Introduction
Degenerative aortic stenosis (AS) is typically characterised by progressive calcification of the aortic valve, resulting in increased strain on the left ventricle. Once symptoms develop, the condition has usually reached such a severity that prompt intervention is essential. Without treatment, survival rates range from 15% to 50% at 5 years.1 Treatment with surgical aortic valve replacement (SAVR) has generally been the procedure of choice, while transcatheter aortic valve implantation (TAVI) has been developed as an alternative for patients who are at high or prohibitive risk for surgery.2 In some cases, an individual may be too sick or frail to undergo any form of invasive procedure. Such patients are treated with medication due to the limited chance of improvement after any form of surgical or interventional treatment.
Understanding how an illness can impact a patient’s life is imperative to planning treatment strategies that will optimise the management of their symptoms and to determine the patient’s satisfaction with the treatment they receive.3 4 While there is a great deal of information about survival and morbidity outcomes after aortic valve replacement, there is a lack of comprehensive data regarding quality of life (QoL) changes before and after the intervention.5–7 This is particularly significant in the setting of severe AS, where patients often have a reduced life expectancy, which affects their day-to-day physical and emotional condition. Furthermore, the cost of the procedure requires an assessment of the real value of the therapy taking into account the patient’s and family perception of the benefit, that has an additional value.
It is important, therefore, to capture the physical and psychological disruptions caused by chronic diseases and their treatments. The level of interference varies by disease and by the different treatments received.8 Many different scales exist to assess QoL in patients with cardiovascular disease, including the Kansas City Cardiomyopathy Questionnaire (KCCQ),9 the Seattle Angina Questionnaire (SAQ),10 the Minnesota Living with Heart Failure questionnaire11 and the MacNew heart disease health-related QoL questionnaire.12 There are also a number of generic health-related QoL questionnaires, including the widely used Short Form (SF)-12,13 the Euro-QoL five dimensions (EQ-5D)14 and the Illness Intrusiveness Ratings Scale (IIRS).8 The KCCQ is perhaps the most relevant scale for application to patients with AS, as there are many similarities in the symptoms of AS to those of heart failure (HF).
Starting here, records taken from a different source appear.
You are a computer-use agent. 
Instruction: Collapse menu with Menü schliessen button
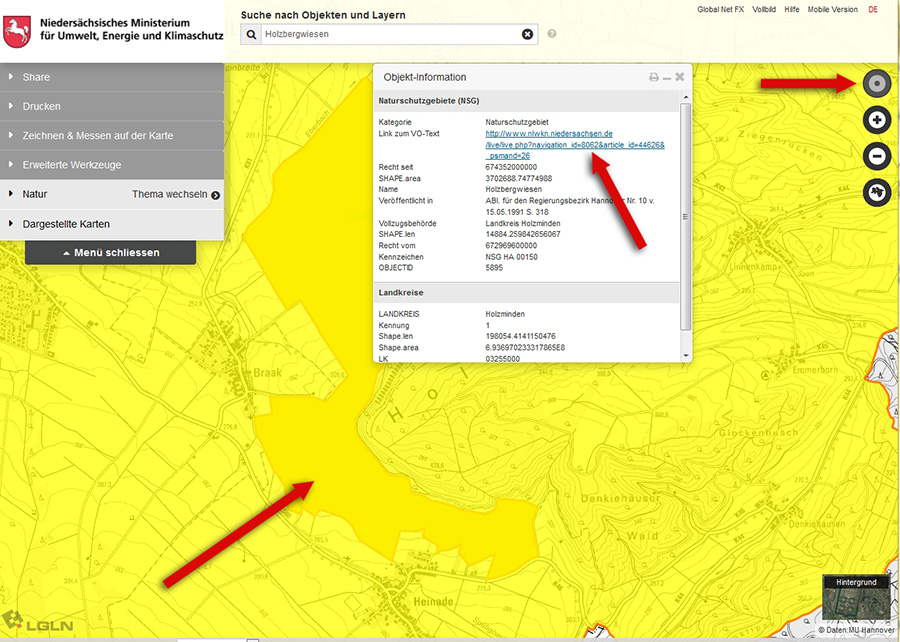pyautogui.click(x=111, y=253)
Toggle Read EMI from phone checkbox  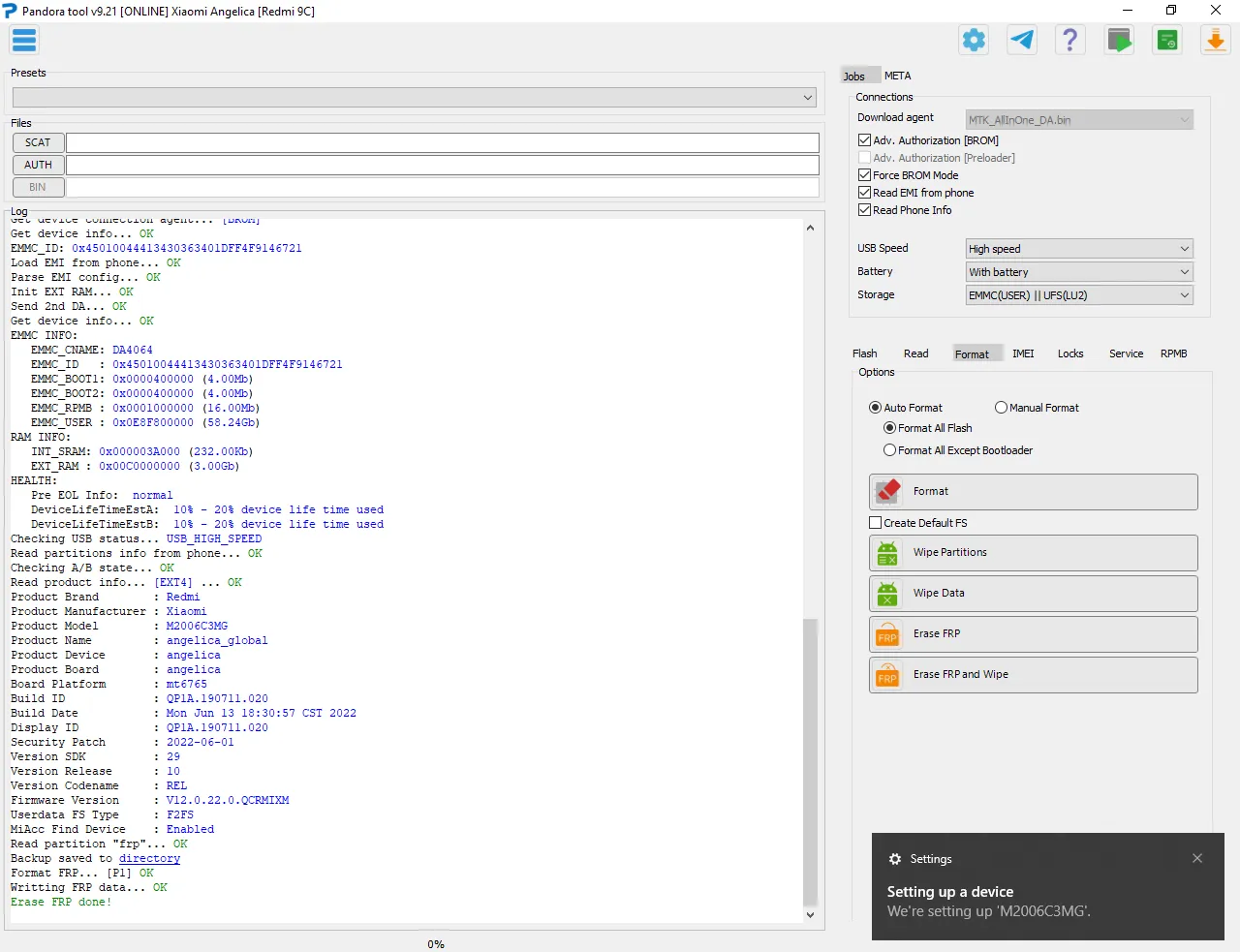(x=865, y=193)
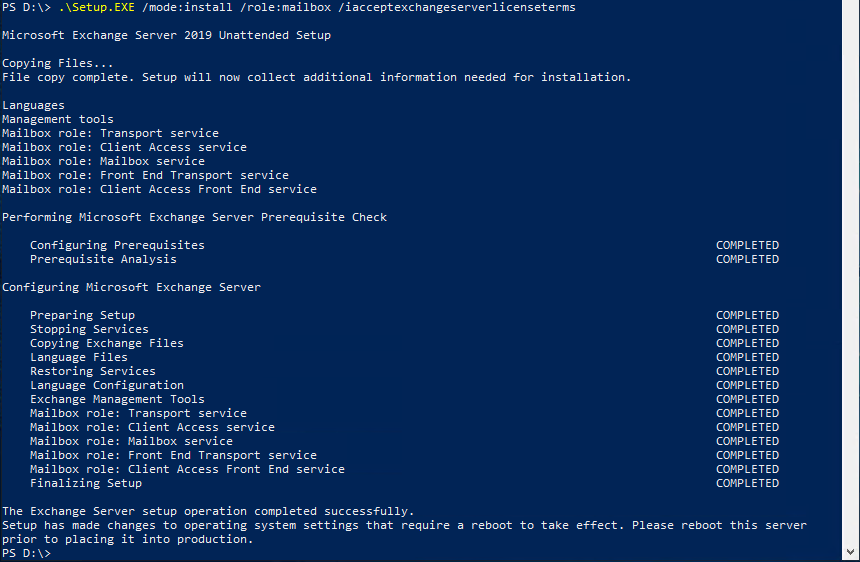Click the vertical scrollbar track
The width and height of the screenshot is (860, 562).
pos(851,272)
In a number of analyses of patients undergoing valve replacement, Arnold et al demonstrated a level of validity of the KCCQ.15–17 However, the treatment of AS differs substantially to that of HF, which significantly affects changes in QoL after any intervention.
In order to attain a more accurate picture of QoL for patients with severe AS before and after treatment, the Toronto Aortic Stenosis Quality of Life Questionnaire (TASQ) was developed.18 This questionnaire takes into account AS-specific symptoms and how they affect a patient’s physical and mental well-being, as well as evaluating the patient’s assessment of their general health. As with any novel questionnaire, validation of TASQ is required. Here, we describe the methods that we will use to validate the TASQ in patients with severe AS being treated with SAVR, TAVI or medical management. To facilitate dissemination of the questionnaire to multiple countries, it will be validated in five different languages using the standardised methodology described.